[Screen-element location records]
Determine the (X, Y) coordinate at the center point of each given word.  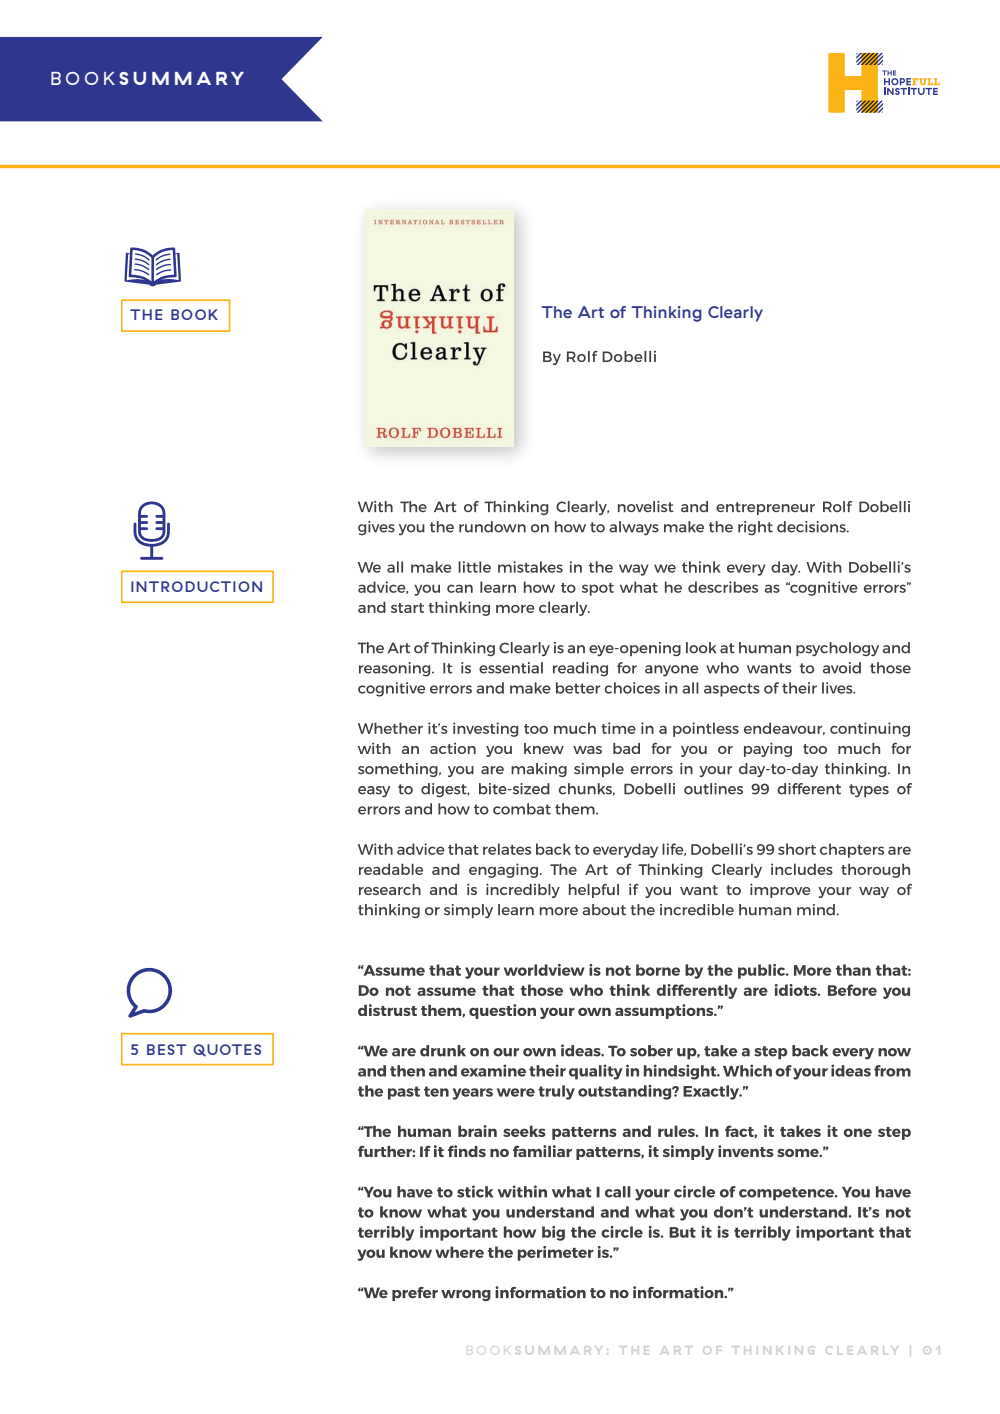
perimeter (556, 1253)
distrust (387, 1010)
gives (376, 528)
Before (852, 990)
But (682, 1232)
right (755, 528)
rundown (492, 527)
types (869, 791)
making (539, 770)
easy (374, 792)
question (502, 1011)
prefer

Exercise aim:
Repeat the lines of the material above without any changes, starting at the line that contains "But (682, 1232)" and continuing through the final line, with both included.

Complete answer:
But (682, 1232)
right (755, 528)
rundown (492, 527)
types (869, 791)
making (539, 770)
easy (374, 792)
question (502, 1011)
prefer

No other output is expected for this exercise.